This is the mail archive of the mailing list for the GCC project.

Index Nav: [Date Index] [Subject Index] [Author Index] [Thread Index]
Message Nav: [Date Prev] [Date Next] [Thread Prev] [Thread Next]
Other format: [Raw text]

Re: [x86-64 psABI] RFC: Extend x86-64 PLT entry to support MPX

On Wed, Jul 24, 2013 at 4:36 PM, Roland McGrath <> wrote:
> Will an MPX-using binary require an MPX-supporting dynamic linker to run
> correctly?
> * An old dynamic linker won't clobber %bndN directly, so that's not a
>   problem.

These are my answers and likely incorrect.

It will clobber the registers indirectly, though, as soon as it
executes a branching instruction.  The effect will be that calls from
bnd-checked code to bnd-checked code through the dynamic linker will
not succeed.

I have not yet seen the changes this will require to the ABI, but I'm
making the natural assumptions: the first four pointer arguments to a
function will be associated with a pair of bound registers, and
similarly for a returned pointer.  I don't know what the proposal is
for struct parameters and return values.

> * Does having the bounds registers set have any effect on regular/legacy
>   code, or only when bndc[lun] instructions are used?

As far as I can tell, only when the bndXX instructions are used,
though I'd be happy to hear otherwise.

>   If it doesn't affect normal instructions, then I don't entirely
>   understand why it would matter to clear %bnd* when entering or leaving
>   legacy code.  Is it solely for the case of legacy code returning a
>   pointer value, so that the new code would expect the new ABI wherein
>   %bnd0 has been set to correspond to the pointer returned in %rax?

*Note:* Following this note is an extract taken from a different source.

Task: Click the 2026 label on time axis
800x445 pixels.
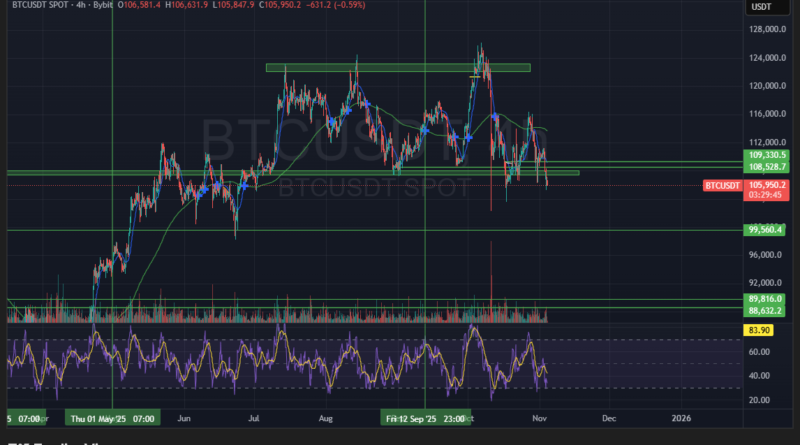Action: pyautogui.click(x=681, y=417)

There is no problem with clearing the bnd registers when calling in or
out of legacy code.  The issue is avoiding clearing the pointers when
calling from bnd-enabled code to bnd-enabled code.

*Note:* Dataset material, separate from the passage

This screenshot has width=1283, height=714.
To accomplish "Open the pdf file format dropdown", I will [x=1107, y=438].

> * What's the effect of entering the dynamic linker via "bnd jmp"
>   (i.e. new MPX-using binary with new PLT, old dynamic linker)?  The old
>   dynamic linker will leave %bndN et al exactly as they are, until its
>   first unadorned branching instruction implicitly clears them.  So the
>   only problem would be if the work _dl_runtime_{resolve,profile} does
>   before its first branch/call were affected by the %bndN state.

"It's not a problem."

> In a related vein, what's the effect of entering some legacy code via
> "bnd jmp" (i.e. new binary using PLT call into legacy DSO)?
> * If the state of %bndN et al does not affect legacy code directly, then
>   it's not a problem.  The legacy code will eventually use an unadorned
>   branch instruction, and that will implicitly clear %bnd*.  (Even if
>   it's a leaf function that's entirely branch-free, its return will
>   count as such an unadorned branch instruction.)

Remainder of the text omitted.